Iran-backed Houthi rebels in Yemen have criticized a new US-led multinational taskforce that will patrol the Red Sea following a series of attacks attributed to the group.
The Houthis’ chief negotiator and spokesman, Mohammed Abdul-Salam, said late Friday that formation of such a taskforce amid a cease-fire in the country’s civil war contradicts Washington’s claim of supporting the UN-brokered truce.
He said on his Telegram social media account that the US taskforce “enshrines the aggression and blockade on Yemen”, referring to the Saudi-led coalition’s blockade of Houthi-held areas. The rebels seized Yemen’s capital, Sanaa, in September 2014, about a year before the coalition entered the war on the side of Yemen’s legal government.
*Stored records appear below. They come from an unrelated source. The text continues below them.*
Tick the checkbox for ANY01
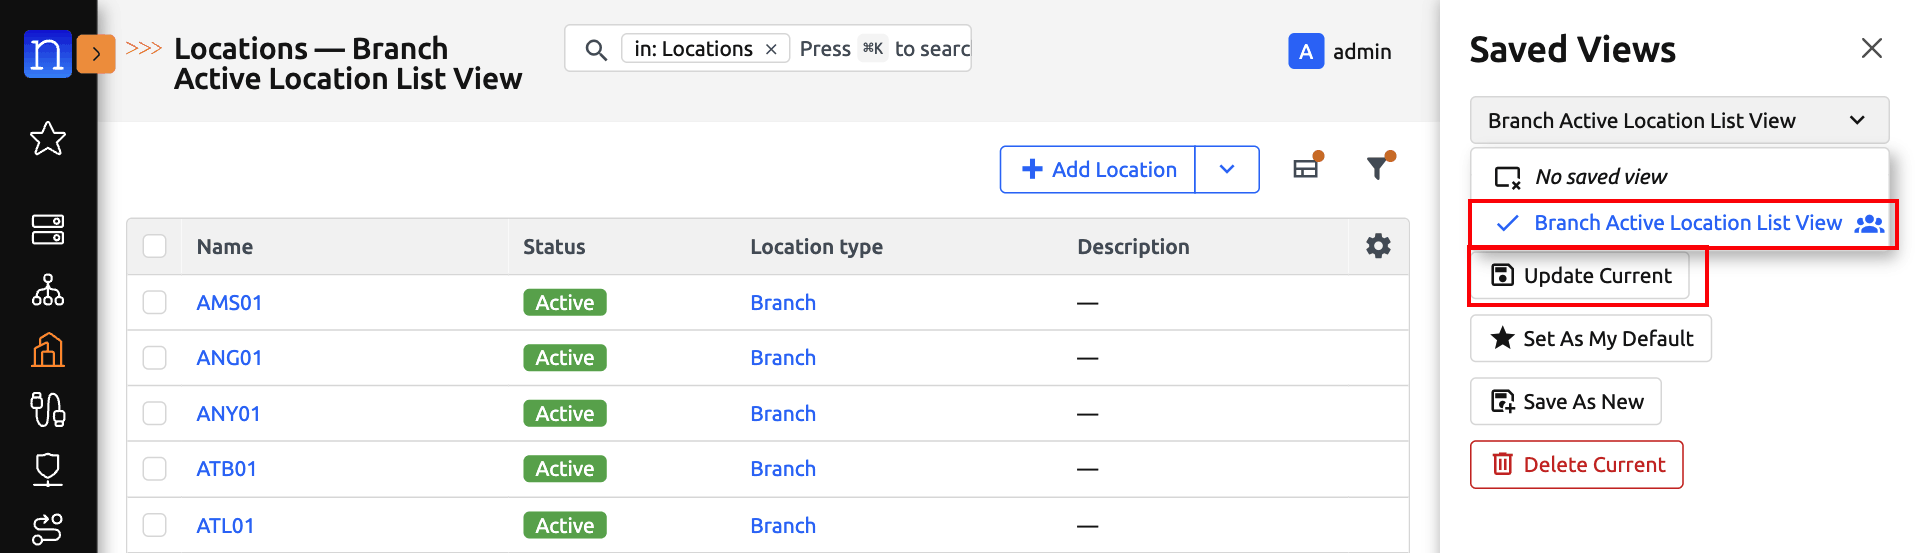Viewport: 1919px width, 553px height. click(154, 413)
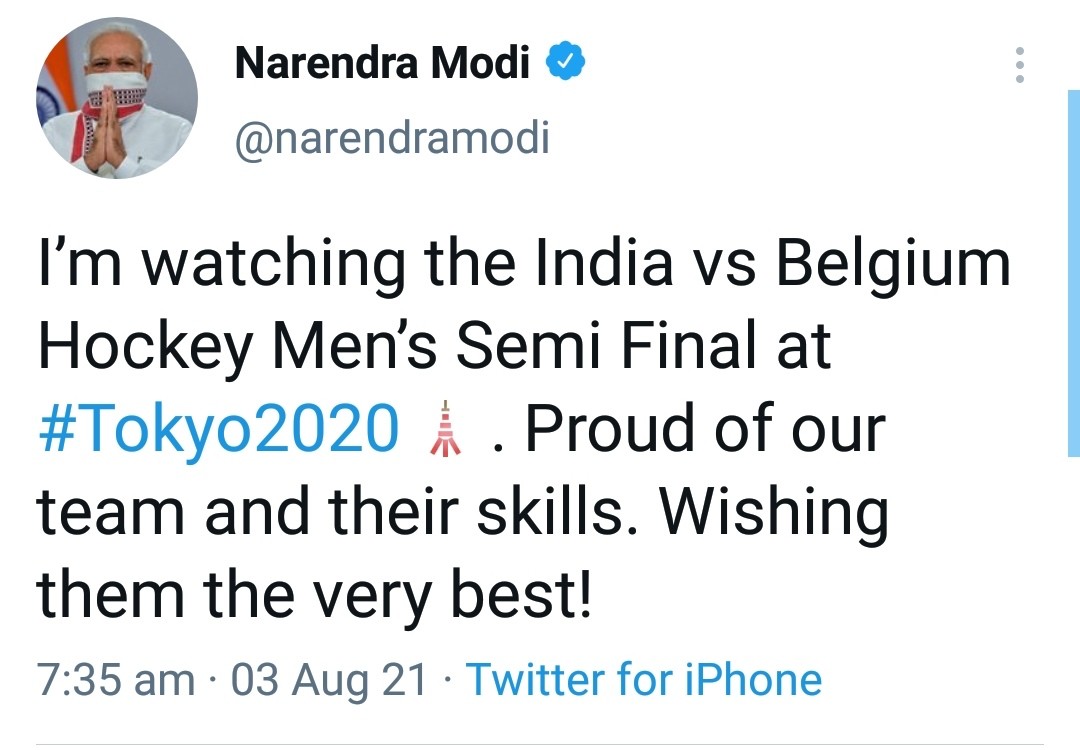Click the blue scrollbar on right edge
1080x750 pixels.
click(1073, 270)
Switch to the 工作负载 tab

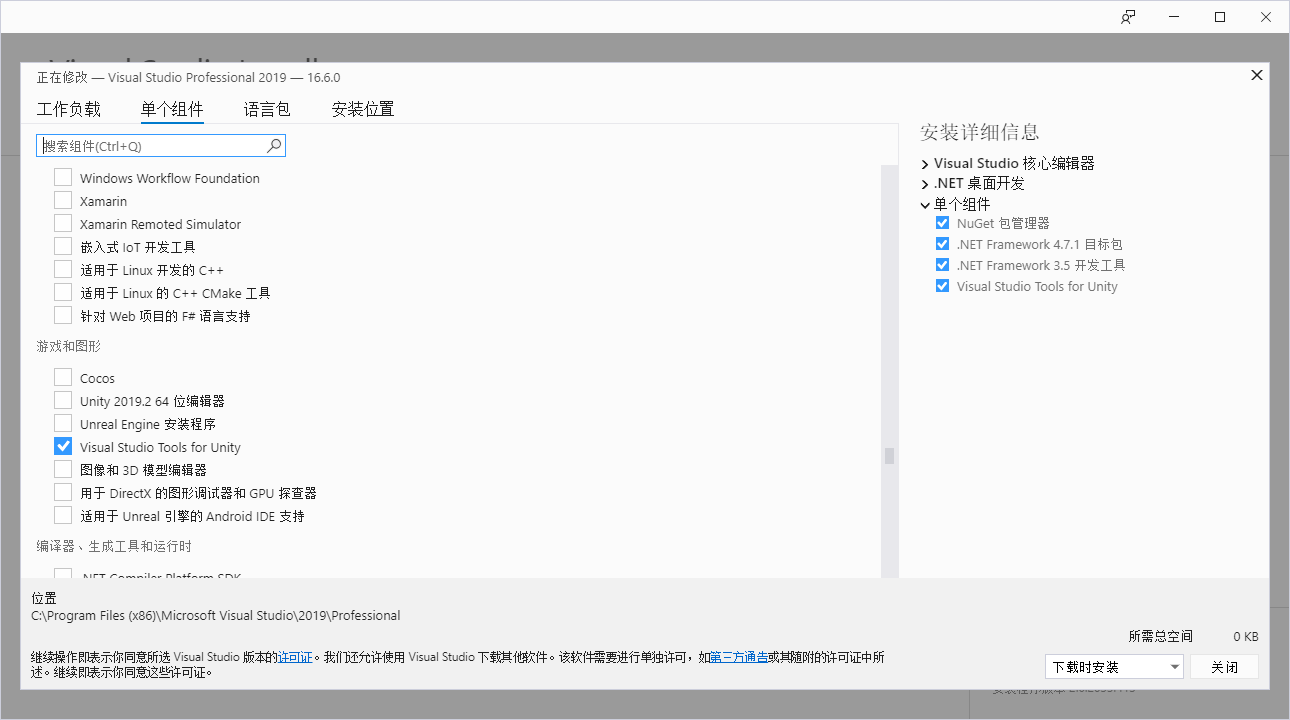tap(69, 110)
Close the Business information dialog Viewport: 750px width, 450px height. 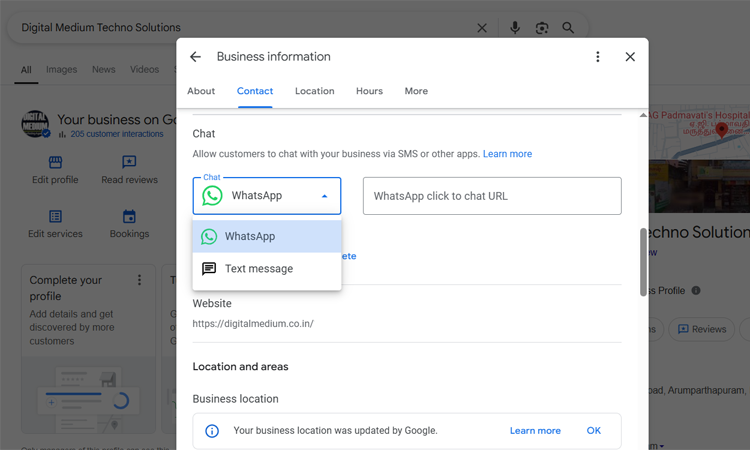point(630,57)
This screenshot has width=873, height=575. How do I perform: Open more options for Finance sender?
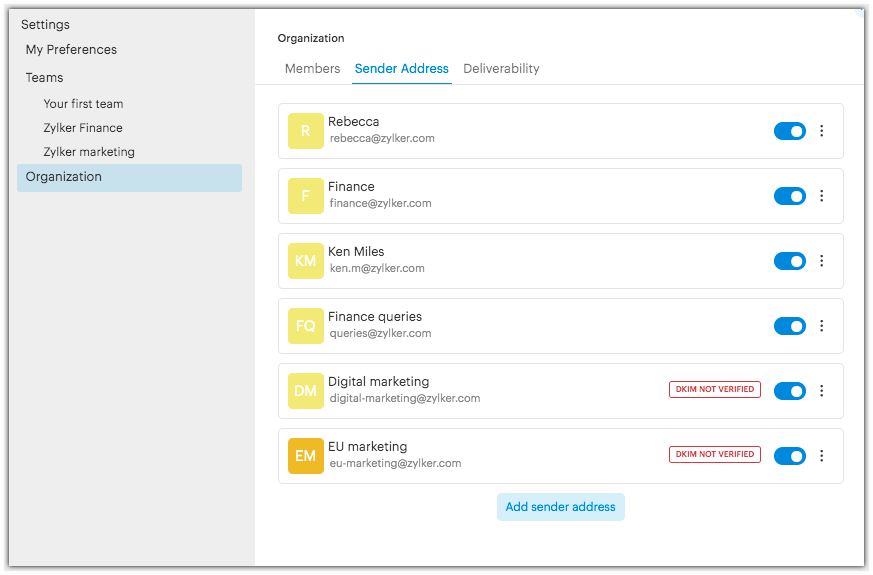822,196
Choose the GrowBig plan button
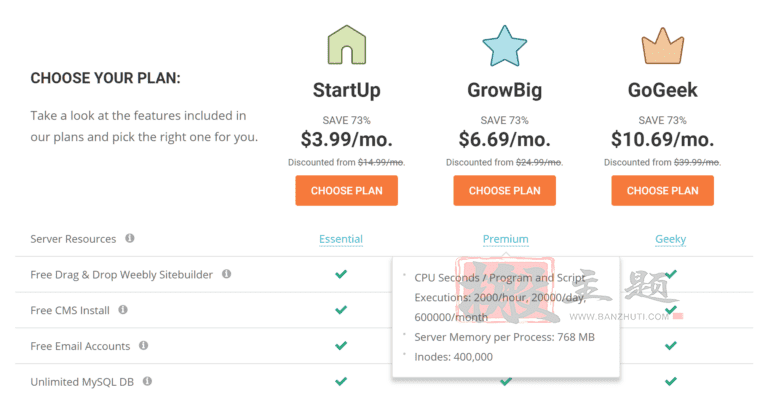The width and height of the screenshot is (768, 399). [x=504, y=190]
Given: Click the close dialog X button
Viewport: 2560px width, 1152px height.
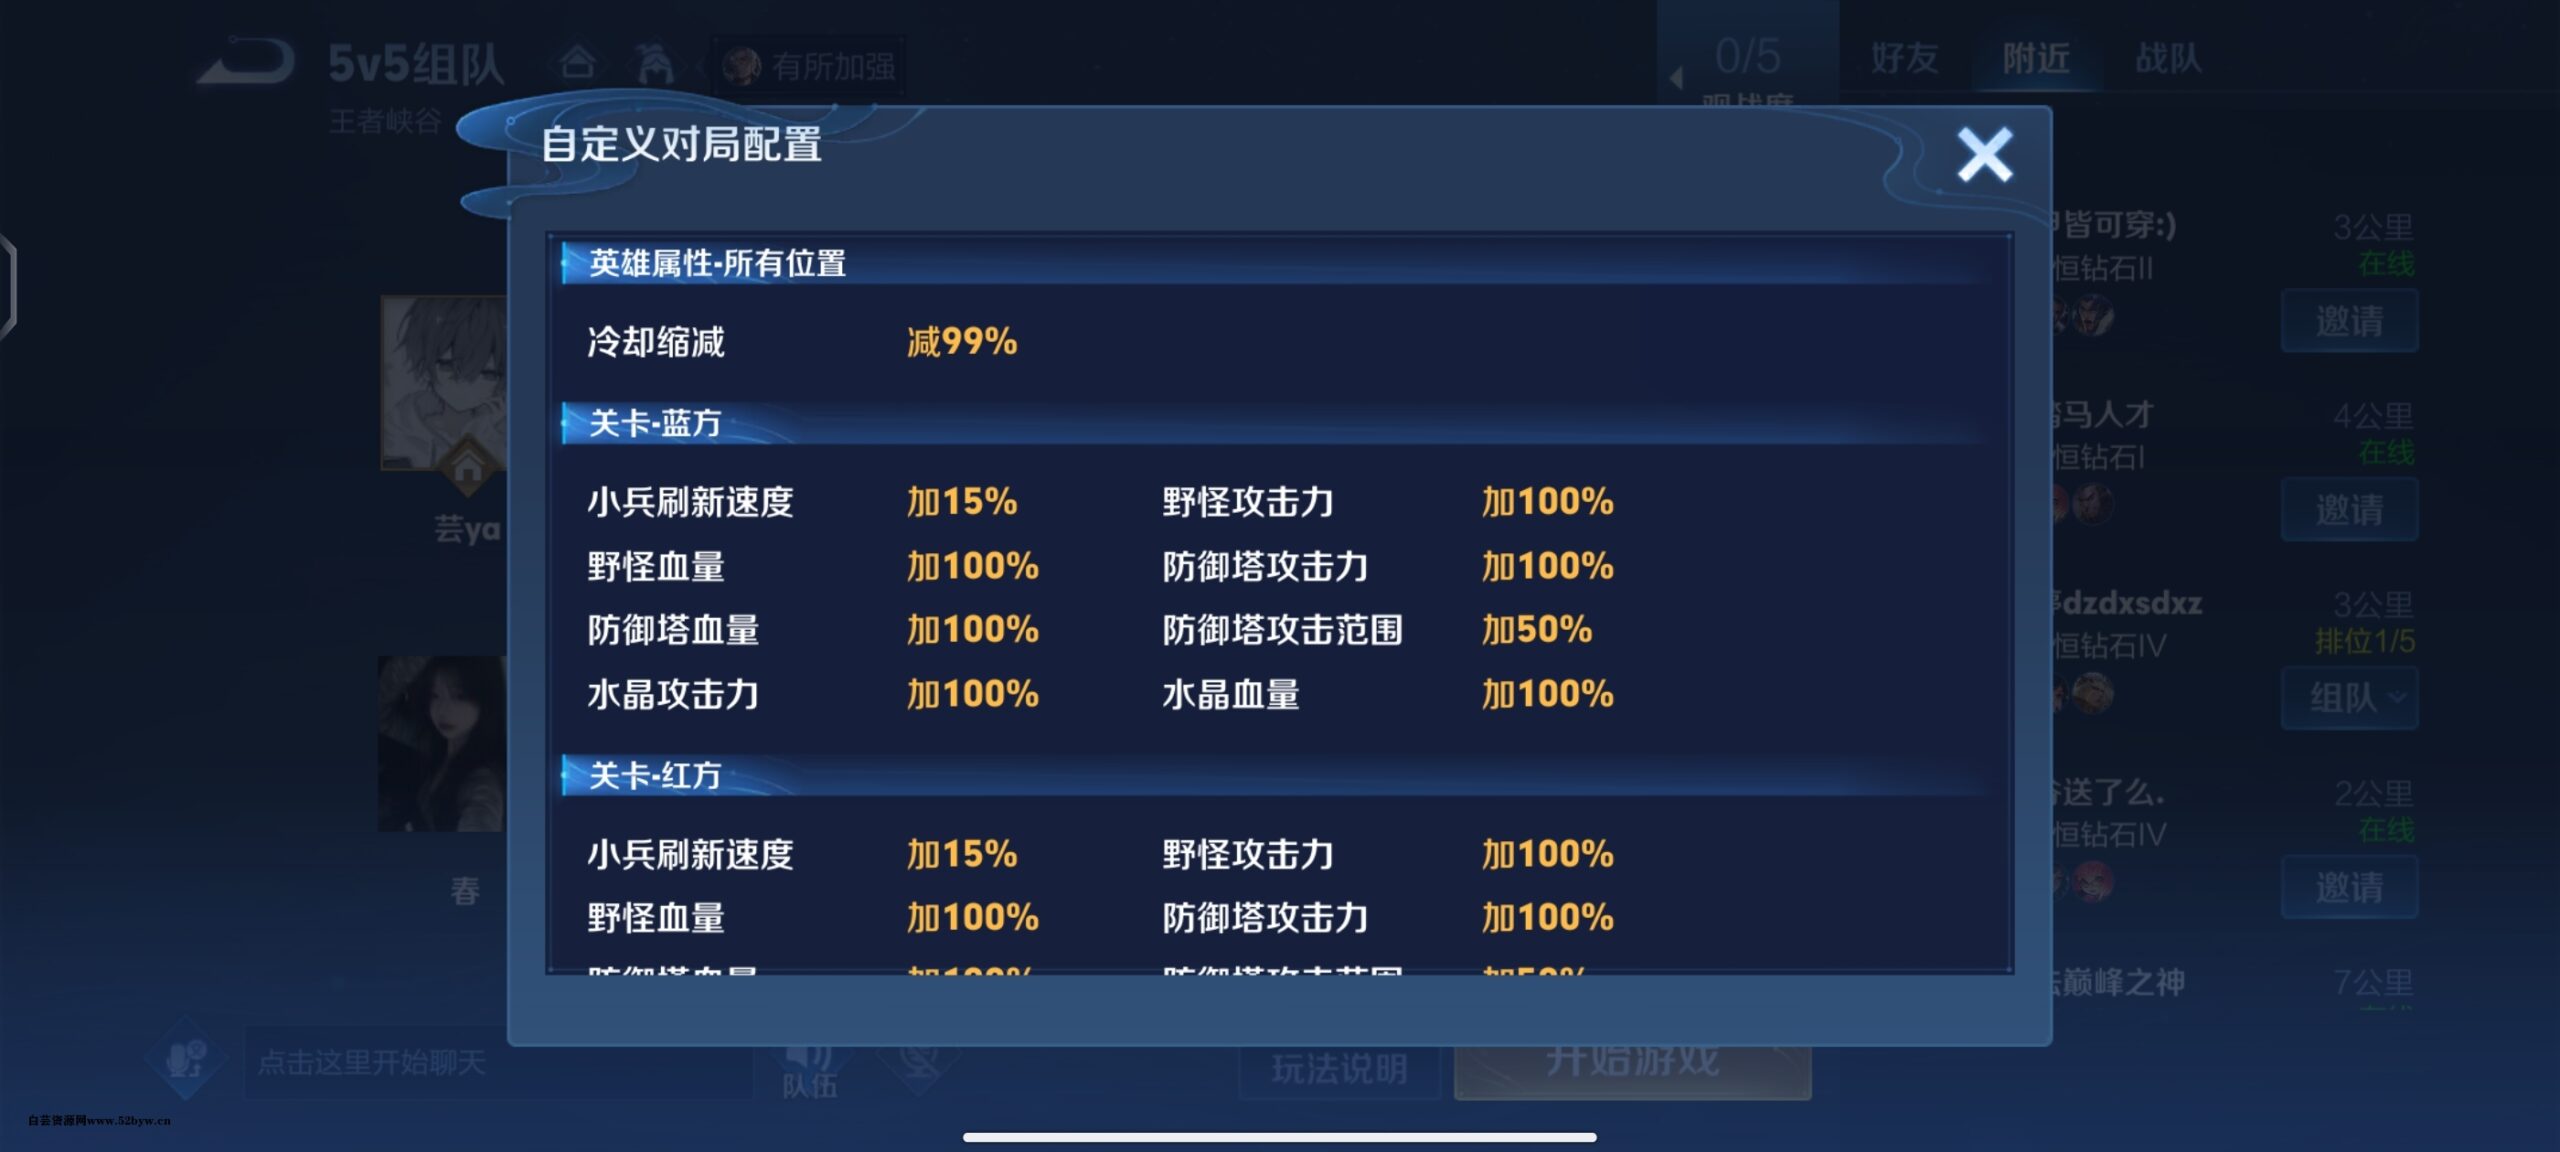Looking at the screenshot, I should coord(1982,153).
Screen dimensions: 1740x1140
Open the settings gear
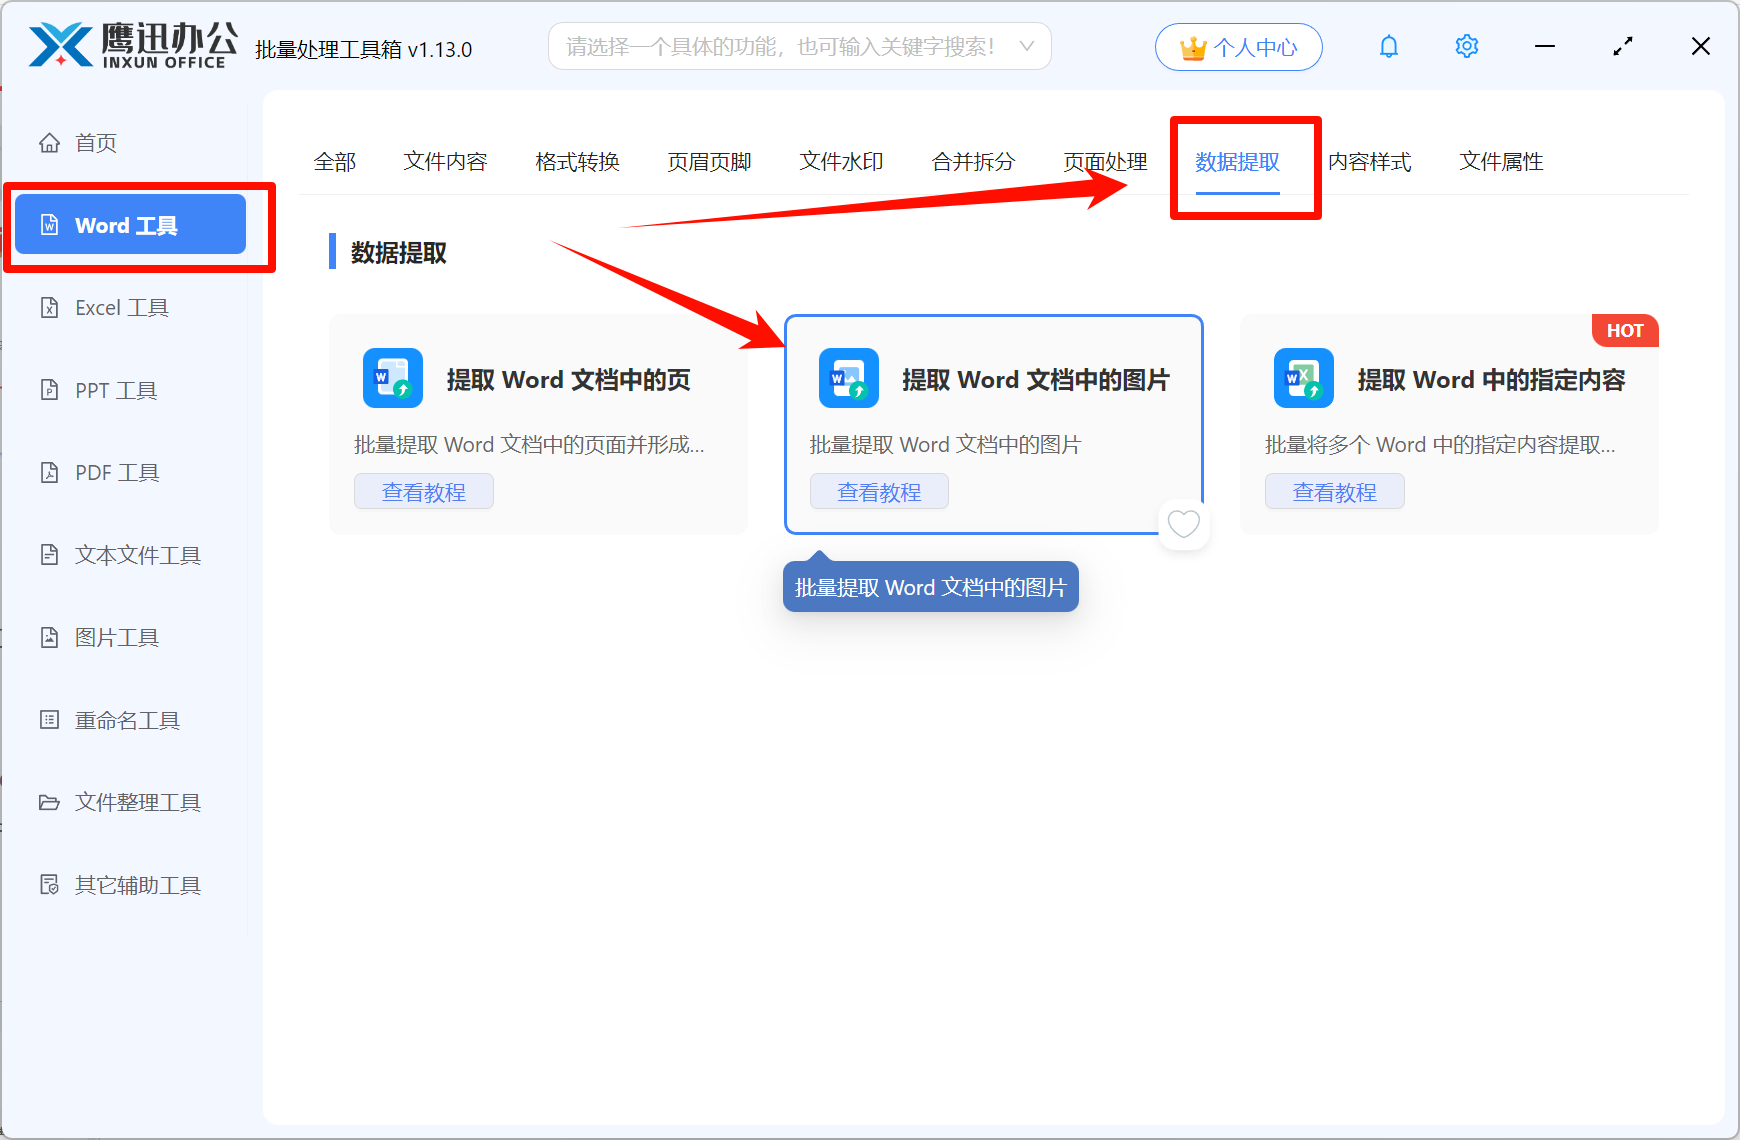tap(1466, 46)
Iran has long been accused of smuggling weapons to the Houthis, a charge Tehran denies, but the US has seized a few shipments of Iranian weapons destined for Houthis.
The new naval task force will consist of up to eight vessels and will be part of the 34-nation Combined Maritime Forces, which has three other task forces in nearby waters targeting smuggling and piracy.
Its launch comes amid a two-month truce in the nearly seven-year Yemen war that has killed tens of thousands of people and displaced millions more, and pushed the Arab world’s poorest nation to the brink of famine.